Stan Models
Since AdvancedVI
supports the LogDensityProblem
interface, it can also be used with Stan models through StanLogDensityProblems
interface. Specifically, StanLogDensityProblems
wraps any Stan model into a LogDensityProblem
using BridgeStan
.
Problem Setup
Recall the hierarchical logistic regression example in the Basic Example. Here, we will define the same model in Stan.
model_src = """
data {
int<lower=0> N;
int<lower=0> D;
matrix[N,D] X;
array[N] int<lower=0, upper=1> y;
}
parameters {
vector[D] beta;
real<lower=1e-4> sigma;
}
model {
sigma ~ lognormal(0, 1);
beta ~ normal(0, sigma);
y ~ bernoulli_logit(X * beta);
}
"""
nothing
We also need to prepare the data.
using DataFrames: DataFrames
using OpenML: OpenML
using Statistics
data = Array(DataFrames.DataFrame(OpenML.load(40)))

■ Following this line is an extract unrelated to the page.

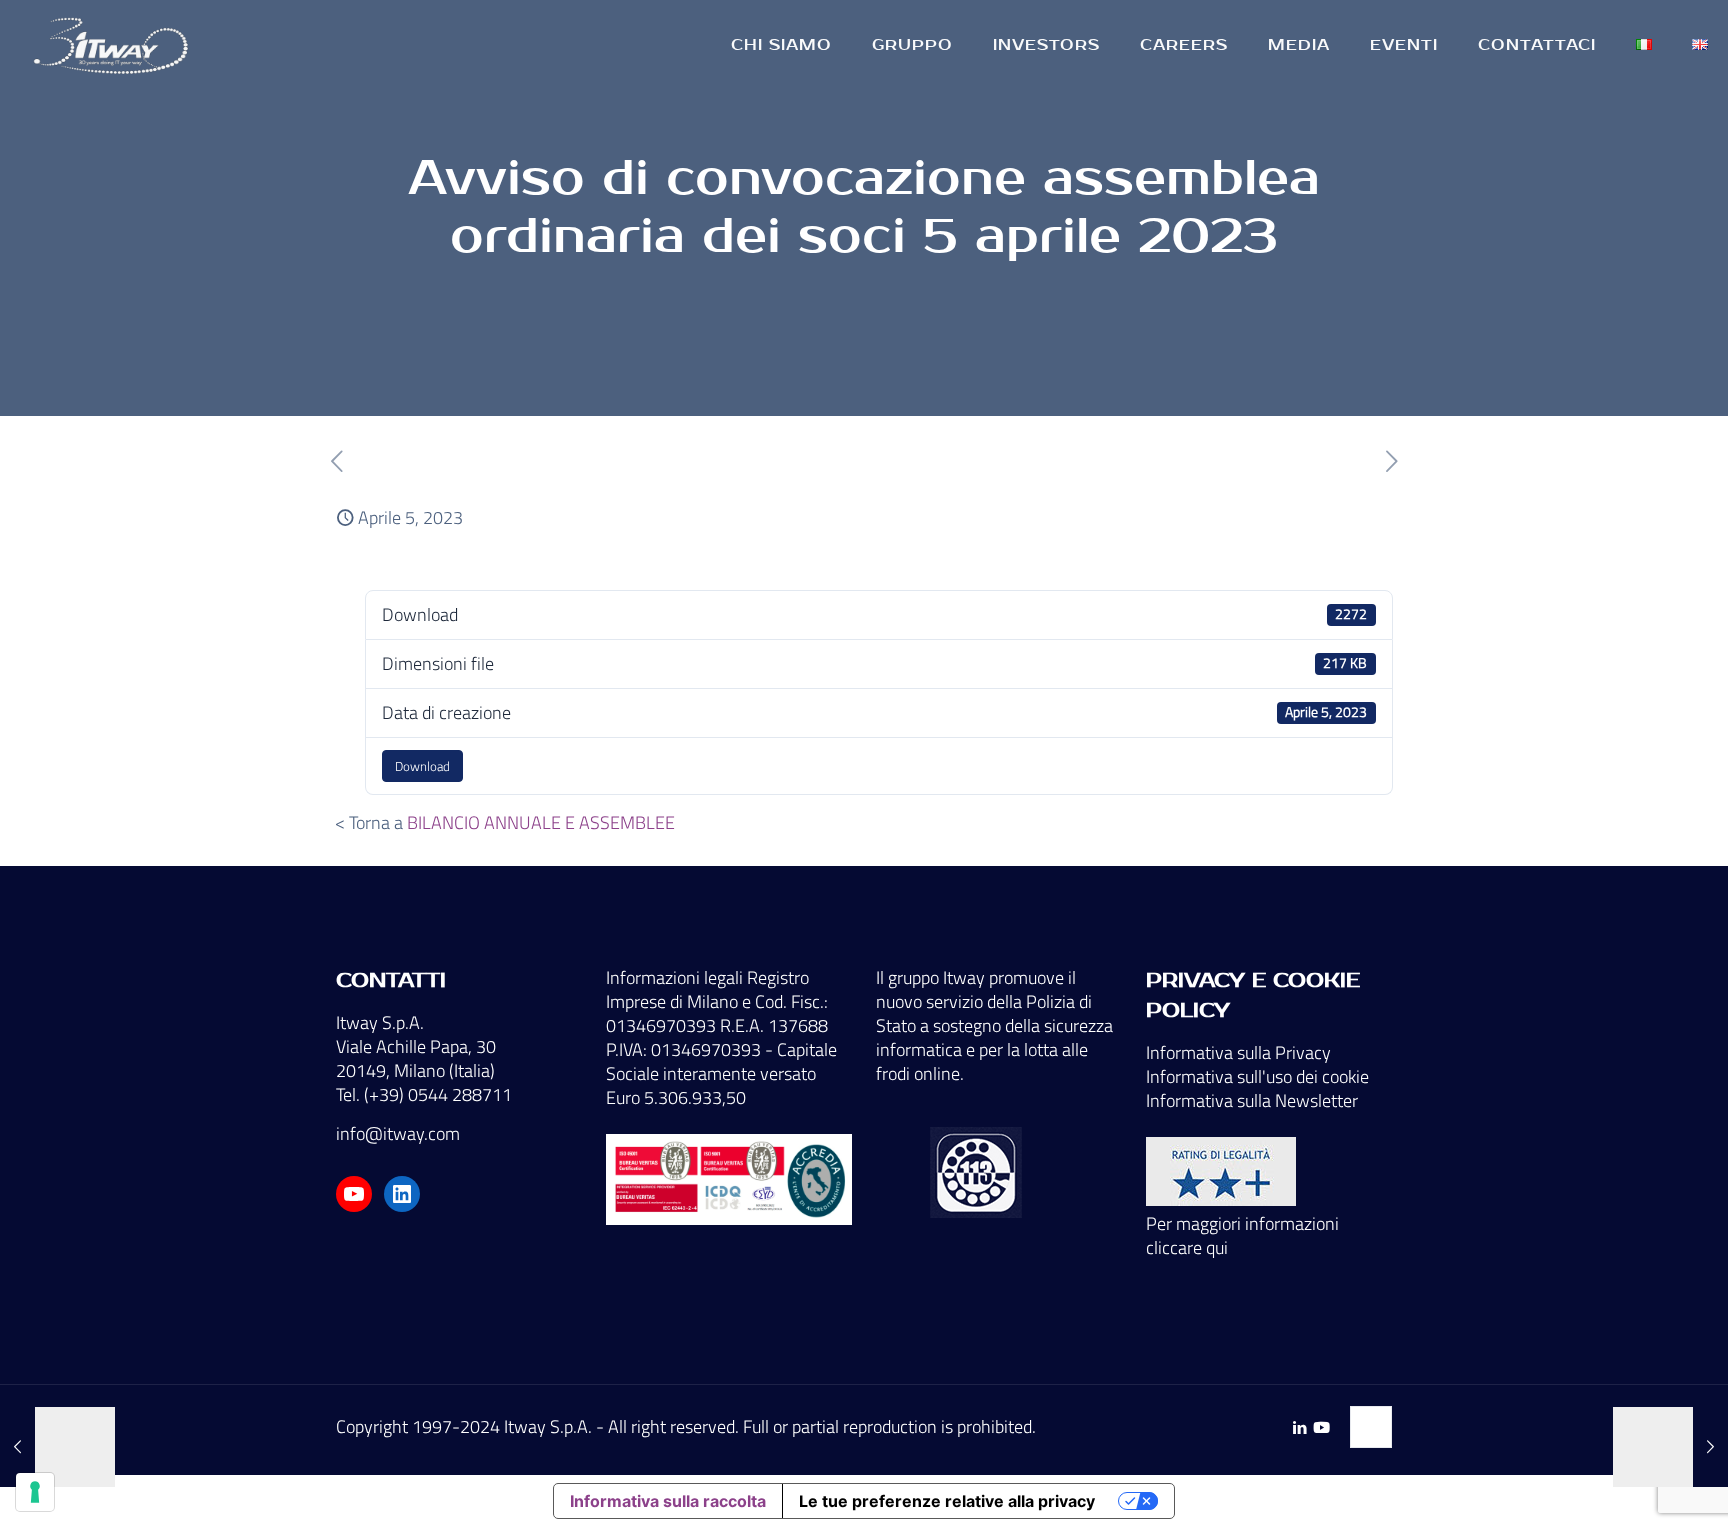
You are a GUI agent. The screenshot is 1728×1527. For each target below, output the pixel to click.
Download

X = Matrix{Float64}(data[:, 1:(end - 1)])
X = (X .- mean(X; dims=2)) ./ std(X; dims=2)
X = hcat(X, ones(size(X, 1)))
y = Vector{Int}(data[:, end] .== "Mine")
stan_data = (X=transpose(X), y=y, N=size(X, 1), D=size(X, 2))
nothing
Since StanLogDensityProblems
expects files for both the model and the data, we need to store both on the file system.
using JSON: JSON
open("logistic_model.stan", "w") do io
println(io, model_src)
end
open("logistic_data.json", "w") do io
println(io, JSON.json(stan_data))
end
nothing
Inference via AdvancedVI
We can now call StanLogDensityProblems
to recieve a LogDensityProblem
.
using StanLogDensityProblems: StanLogDensityProblems
model = StanLogDensityProblems.StanProblem("logistic_model.stan", "logistic_data.json")
nothing
BridgeStan not found at location specified by $BRIDGESTAN environment variable, downloading version 2.6.2 to /home/runner/.bridgestan/bridgestan-2.6.2
Done!
The rest is the same as all LogDensityProblem
with the exception of how to deal with constrainted variables: Since StanLogDensityProblems
automatically transforms the support of the target problem to be unconstrained, we do not need to involve Bijectors
.
using ADTypes, ReverseDiff
using AdvancedVI
using LinearAlgebra
using LogDensityProblems
using Plots
alg = KLMinRepGradDescent(ADTypes.AutoReverseDiff())
d = LogDensityProblems.dimension(model)
q = FullRankGaussian(zeros(d), LowerTriangular(Matrix{Float64}(0.37*I, d, d)))
max_iter = 10^4
q_out, info, _ = AdvancedVI.optimize(alg, max_iter, model, q; show_progress=false)
plot(
[i.iteration for i in info],
[i.elbo for i in info];
xlabel="Iteration",
ylabel="ELBO",
label=nothing,
)
savefig("stan_example_elbo.svg")
"/home/runner/work/AdvancedVI.jl/AdvancedVI.jl/docs/build/tutorials/stan_example_elbo.svg"
From variational posterior q_out
we can draw samples from the unconstrained support of the model. To convert the samples back to the original (constrained) support of the model, it suffices to call BridgeStan.param_constrain.